<<<<

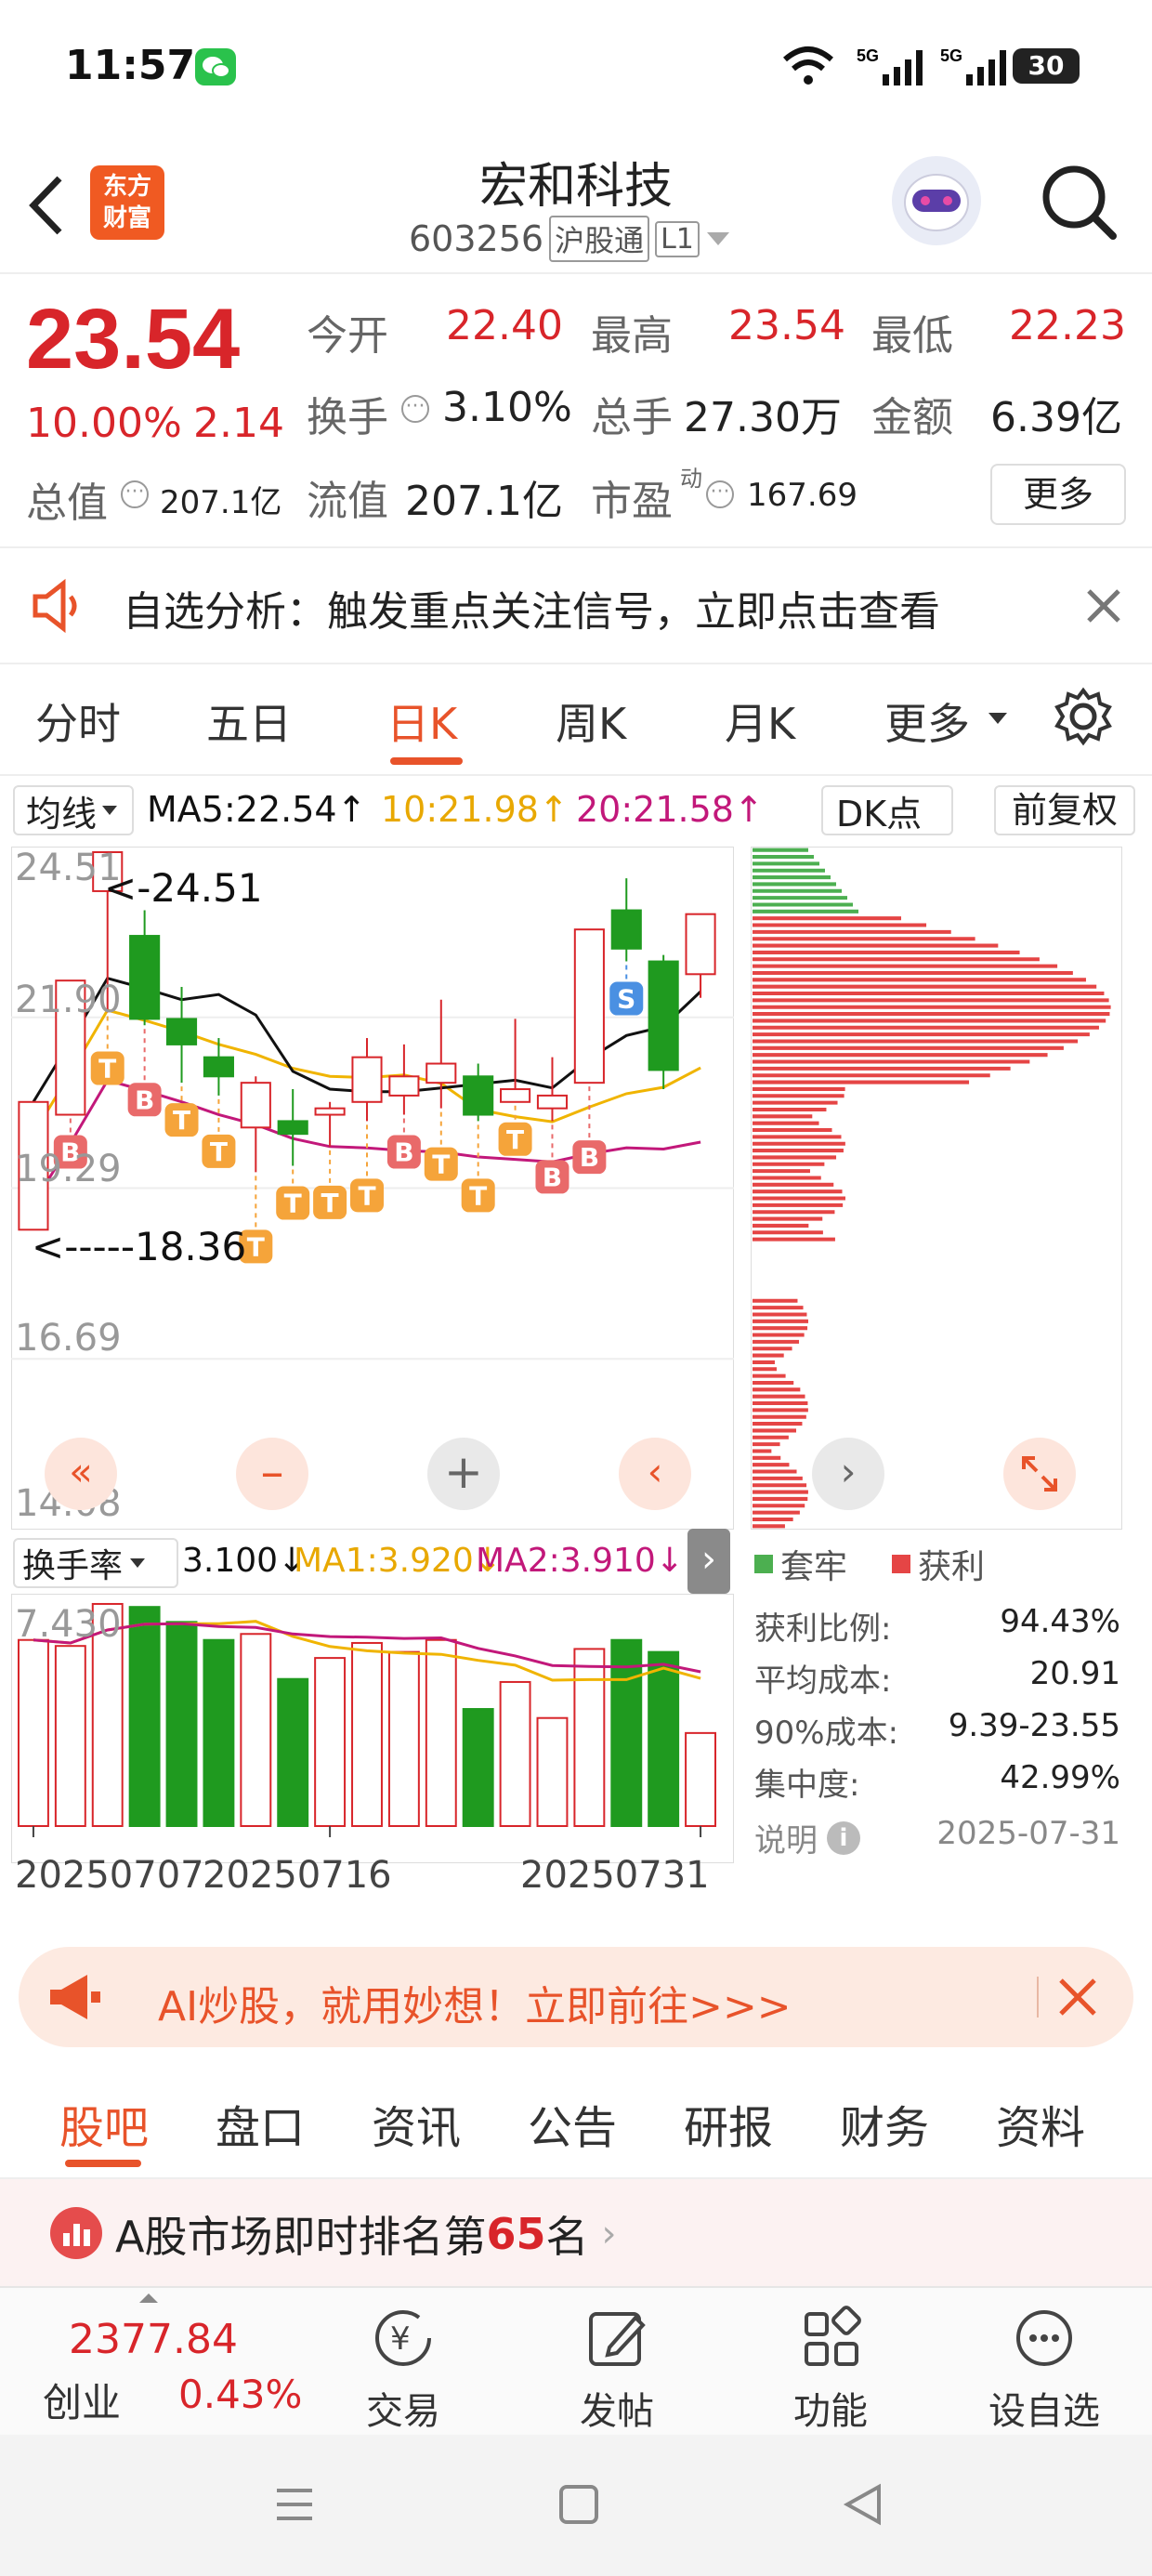 The image size is (1152, 2576). I want to click on market-rank-bar: A股市场即时排名第 65 名 ›, so click(576, 2232).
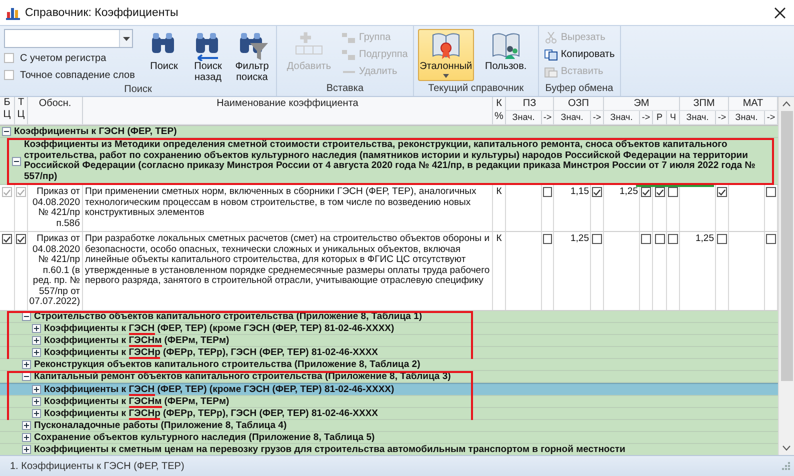 This screenshot has height=476, width=794. What do you see at coordinates (288, 260) in the screenshot?
I see `table-cell: При разработке локальных сметных расчетов (смет) на строительство объектов обороны и безопасности, особо опасных, технически сложных и уникальных объектов, включая линейные объекты капитального строительства, для которых в ФГИС ЦС отсутствуют утвержденные в установленном порядке среднемесячные размеры оплаты труда рабочего первого разряда, занятого в строительной отрасли, учитывающие отраслевую специфику` at bounding box center [288, 260].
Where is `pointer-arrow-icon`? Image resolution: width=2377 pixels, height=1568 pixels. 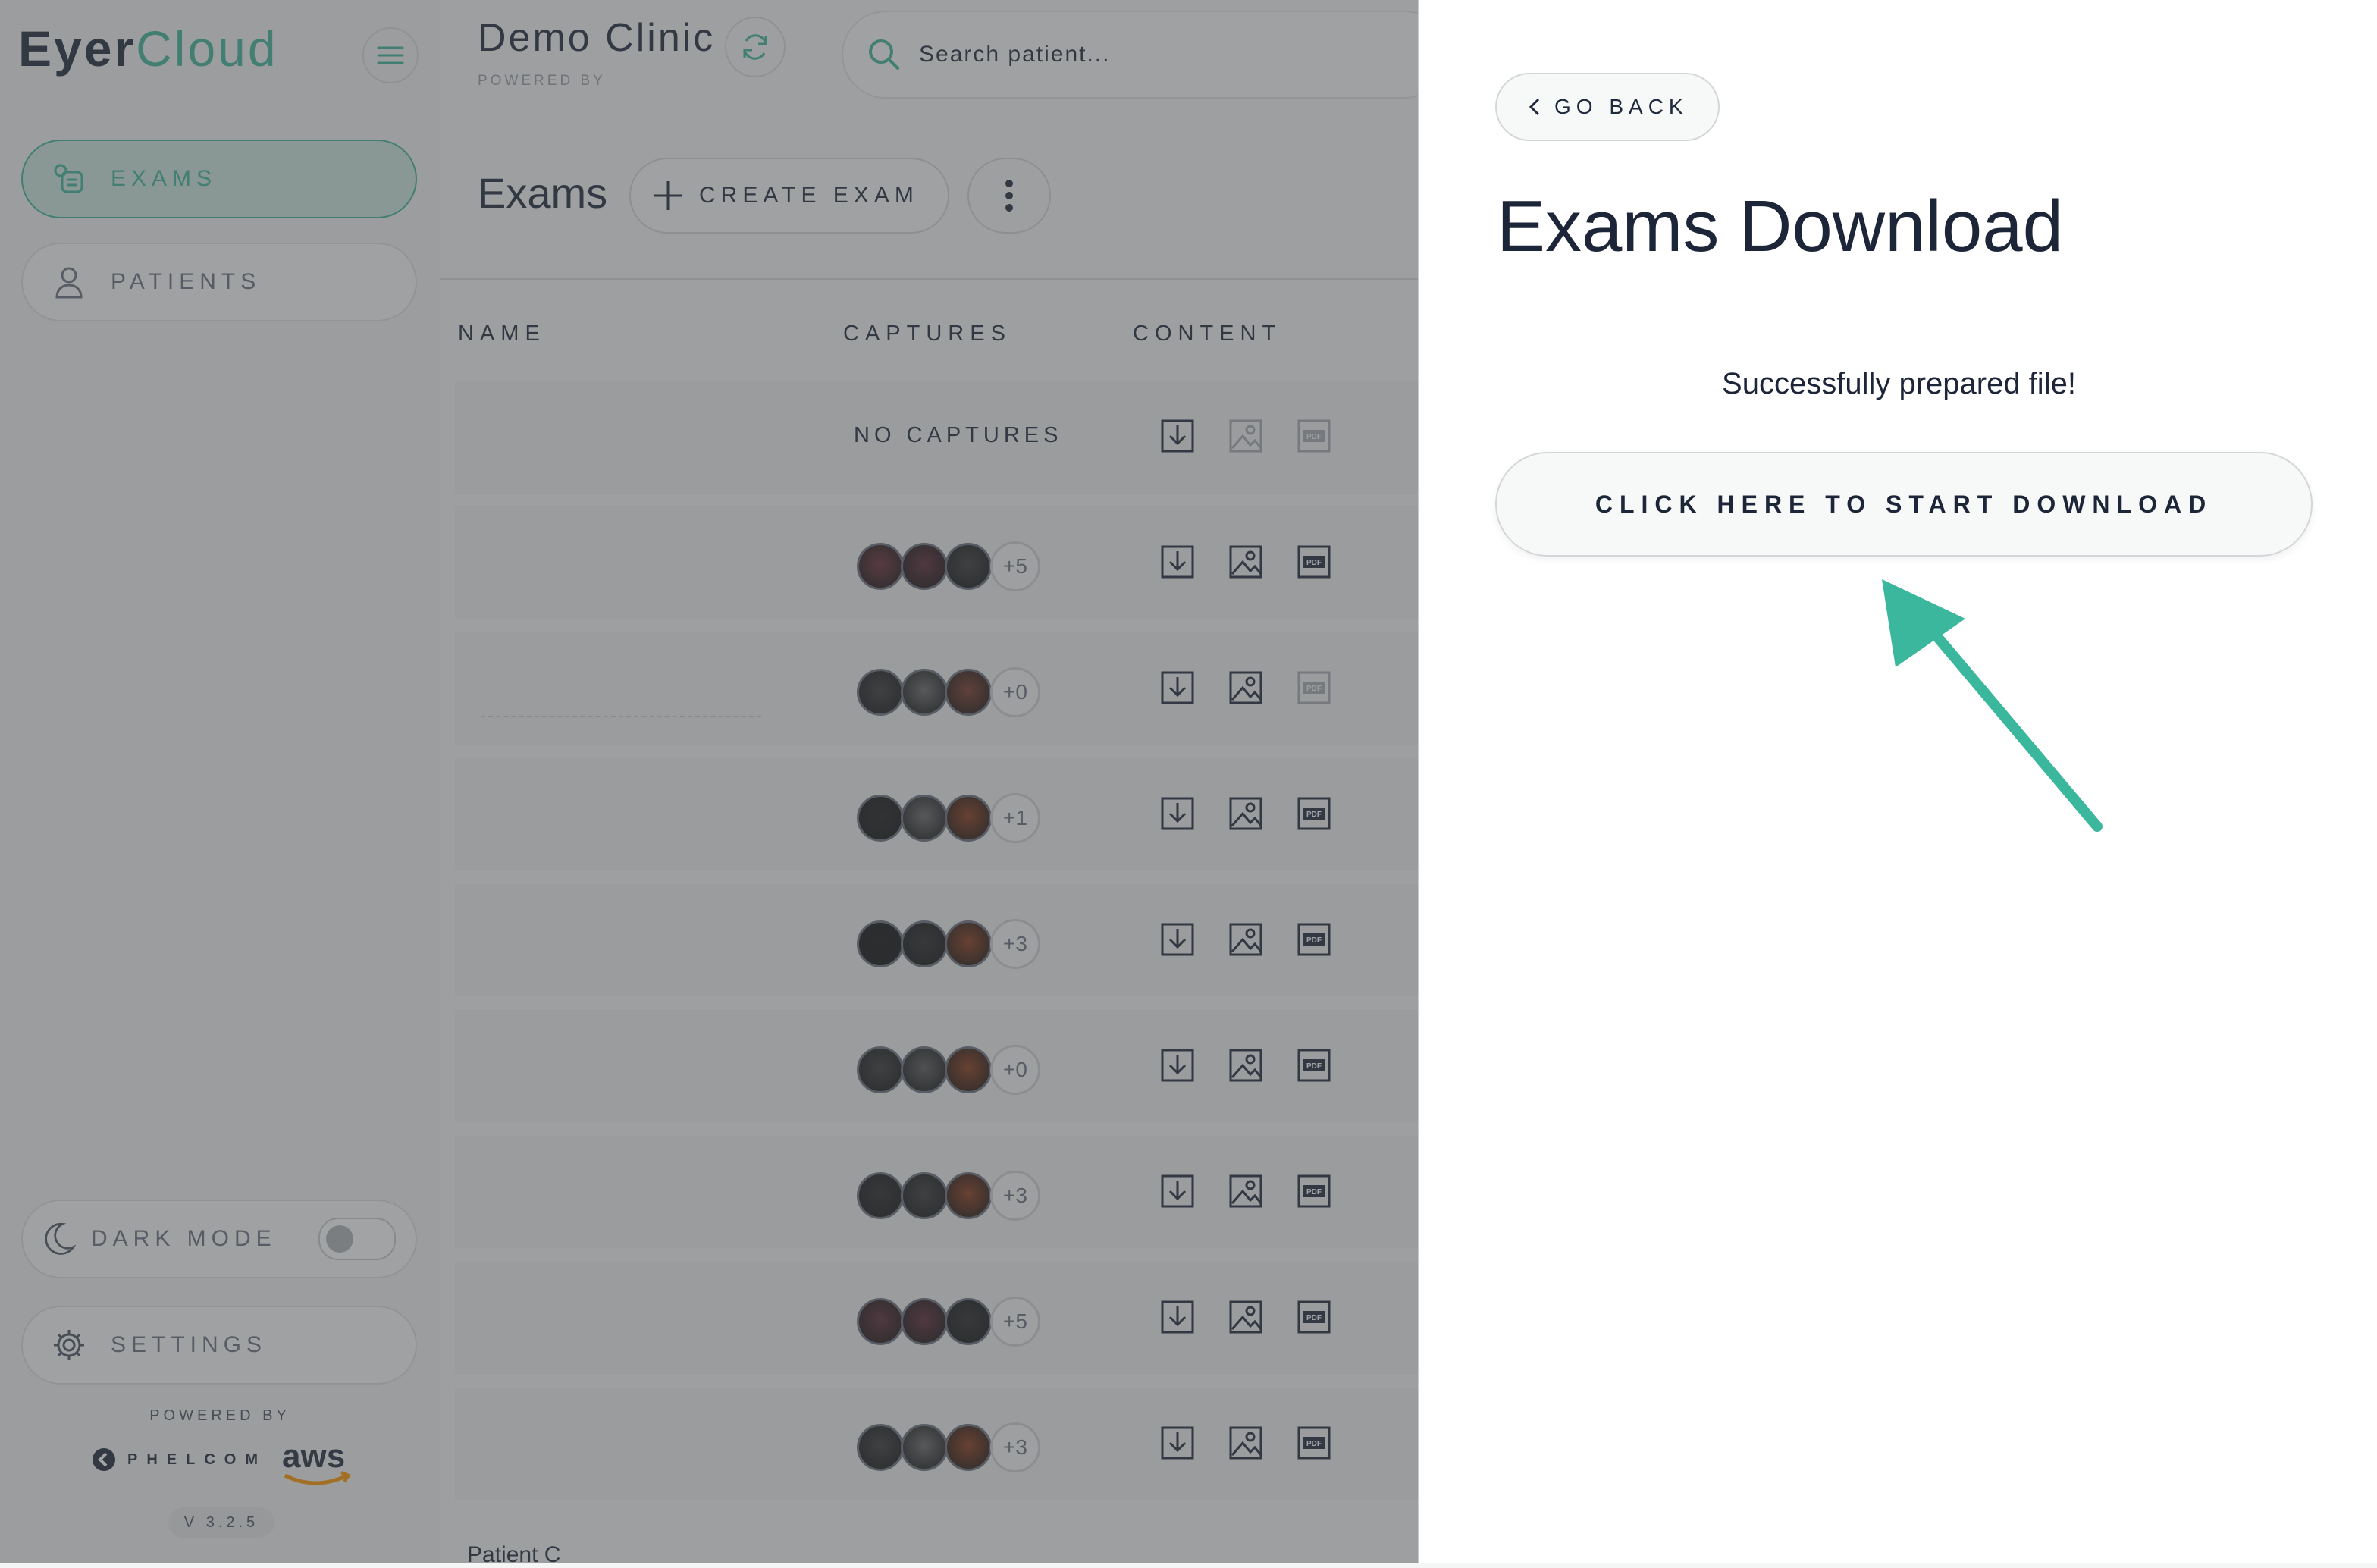
pointer-arrow-icon is located at coordinates (1992, 706).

>>>>

(PROBLEM DESCRIPTION)
Reproduce the listing above with "Image resolution" switched to "Screenshot size" and everything else unchanged. Omit the pictures.

(TASK ANSWER)
 The image size is (1152, 2576). I want to click on market-rank-bar: A股市场即时排名第 65 名 ›, so click(576, 2232).
 This screenshot has height=476, width=794. What do you see at coordinates (288, 260) in the screenshot?
I see `table-cell: При разработке локальных сметных расчетов (смет) на строительство объектов обороны и безопасности, особо опасных, технически сложных и уникальных объектов, включая линейные объекты капитального строительства, для которых в ФГИС ЦС отсутствуют утвержденные в установленном порядке среднемесячные размеры оплаты труда рабочего первого разряда, занятого в строительной отрасли, учитывающие отраслевую специфику` at bounding box center [288, 260].
Where is `pointer-arrow-icon`? Screenshot size: width=2377 pixels, height=1568 pixels. 
pointer-arrow-icon is located at coordinates (1992, 706).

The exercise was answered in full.